“Therefore I ordered them to extract the cuspid of the crickets so I extracted confessions out of them that how many times they had licked the nation’s luminaries? My hands do not reach my feet unless I feel I’m a tomato and in the living room, I gave words to Zahhak that I would become a vegetarian. And I signed a peace treaty with the 16 grasshoppers that had attacked the farms in the south so they would all move along the economic development plan, right in the direction of the oil pipelines.” Mostafa Choub-Tarash
The above excerpt is the title of the recent exhibition by Mostafa Choub-Tarash. The artworks were exhibited in February 2012 at the E’temad Gallery. The title of the exhibition shows this collection is different: By placing one of his short stories instead of the title of his work, the artist has taken a satirical look at the story of Zahhak as a mythological icon. His approach towards history and mythology in the realm of writing and visual art is a practical example of “New Historicism” approach towards history and literature: reading history, art and literature not based on the social context of the time the work was created, but according to the necessities of the readers’ and critics’ time.
In this collection, Choub-Tarash goes through history anew. Reviewing familiar narratives and allegories which are registered on the collective mind of a nation and playfully adopting an ambivalent approach towards icons and historical myths, put the post-modern artist at the position of a theoretician who deconstructs myths and renders a different, and most-of-the-time ambivalent and satirical reading of the past works by tampering with their aura of “originality.” This sometimes appears through the childish action of drawing mustache on the portrait of Mona Lisa – as a symbol of the golden age in the history of art and intellectualism – and sometimes in the form of copying the originality of a famous work and deconstructing the work of art.

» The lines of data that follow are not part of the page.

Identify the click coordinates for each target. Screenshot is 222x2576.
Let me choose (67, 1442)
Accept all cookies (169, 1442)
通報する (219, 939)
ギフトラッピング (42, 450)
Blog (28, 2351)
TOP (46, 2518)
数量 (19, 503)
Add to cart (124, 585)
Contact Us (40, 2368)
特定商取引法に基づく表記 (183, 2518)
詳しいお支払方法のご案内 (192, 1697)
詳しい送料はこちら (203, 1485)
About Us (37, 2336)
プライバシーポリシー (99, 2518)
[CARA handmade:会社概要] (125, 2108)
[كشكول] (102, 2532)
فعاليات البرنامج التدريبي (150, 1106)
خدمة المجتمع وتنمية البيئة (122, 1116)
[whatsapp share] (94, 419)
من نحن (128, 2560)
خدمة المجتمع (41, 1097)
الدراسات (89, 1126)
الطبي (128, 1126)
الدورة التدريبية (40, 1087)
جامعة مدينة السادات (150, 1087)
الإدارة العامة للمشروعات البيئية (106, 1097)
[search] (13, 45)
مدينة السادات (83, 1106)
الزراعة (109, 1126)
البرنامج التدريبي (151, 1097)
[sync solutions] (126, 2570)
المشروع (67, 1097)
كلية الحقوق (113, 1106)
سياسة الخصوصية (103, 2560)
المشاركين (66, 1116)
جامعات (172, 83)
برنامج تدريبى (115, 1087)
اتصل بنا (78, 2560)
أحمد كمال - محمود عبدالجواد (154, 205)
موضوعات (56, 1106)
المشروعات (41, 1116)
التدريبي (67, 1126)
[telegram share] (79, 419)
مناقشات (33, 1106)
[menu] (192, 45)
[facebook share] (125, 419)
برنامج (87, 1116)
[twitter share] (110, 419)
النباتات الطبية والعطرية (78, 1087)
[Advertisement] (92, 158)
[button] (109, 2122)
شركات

Deconstruction in this collection takes place by applying minor changes to the pictures from the history of art. Pictures which contain events that form the collective unconscious of people and form their wide system of values, and beliefs. In here, the familiar pictures of books on the history of art or lithographic images with gray acrylic and the usual inexperienced style of the artist are drawn on the canvass, and the artist tries to unify the whole work as a historical myth not by emphasizing on the narrative or a certain character but by implementing only one color. Hence, the variety of the images should not act as an obstacle to reading the entire collection.
There are images of King Shapur the First’s victory over the Roman Empire, the romantic narrative of Homay and Homayoun, Rostam’s battle with the Akvan Demon and the King Sultan Hossein Safavi and the Zahhak monarchy. However, the post-modern take on the work of art with the present and past is by no means straightforward and rule-governed as it is expected, but history turns into a basis to reveal internal conflicts and ironies and incorporates with the present time to form an ironic situation. In this collection satire and destruction appear as colorful designs which are sprayed or painted onto the work like a graffiti in a destructive, speedy and childish way. The past and future meet each other in an ironic fashion, Zahhak goes vegetarian and Rostam has a bouquet of flower in his hand instead of dagger and the ceremony of Awarding Divine Splendor turns into drawing pistols on each other. Therefore, the artist makes a two- or multi-fold encoding of all the works: paintings as a sublime art and the artist’s hand-drawn paintings on the piece of art as an ornament.
Reviewing and changing the stories and historical myths from Cinderella and Little Red Riding Hood to Hamlet and toppling the hero to an anti-hero and vice versa, is the process of tampering with narratives which are deeply rooted in the realm of history, history of art and folkloric stories and allegories and their implications and results are well-seated in the collective beliefs and have turned into a part of culture and value system of people. The playfulness and destruction is in fact part of revealing relativity and conflict at the core of accepted certainties. A process which introduces post-modern art as a representative of “doxa” art and counter-nature-oriented, in a way presenting one of the numerous macro-narratives of an event instead of only a micro-narrative is acceptable. Rostam is an example of chivalry and athletics and has turned into a modern Don Juan and attacks the Akvan Demon – who has now transformed into a ridiculous beauty – with a bouquet of flower instead of his dagger. King Soleiman is hanged in the festival of musicians and the fable of Homay and Homayoun changes into a flashy modern view of flying hearts. Therefore the borders defined between concepts such as being honorable and ridiculous, divinity and sublimity and anger, platonic love and backstreet songs shatters under the pretext of tampering with icons of history of art. The plural and conflicting situation, which formed the basis for position of human beings in the post-modern and contemporary era, is clearly evident in these works. A position in which the narratives of “true”, “real” and “original” are nothing but imagination and illusion. A situation which is well-defined in the following quotation by Baudrillard:
“Belief in truth… is the weak point of perception and common sense… really no one believes in reality… our belief in reality and its proof is shameful. Truth is something to be sneered at. There may be some people who dream of a culture in which they laughs upon hearing “this is true, this is real”… pretentions have turned into realities! … Now, the act of pretending puts a lid not on the reality but the point that there is nothing, or in other words, on the continuation of absurdity.”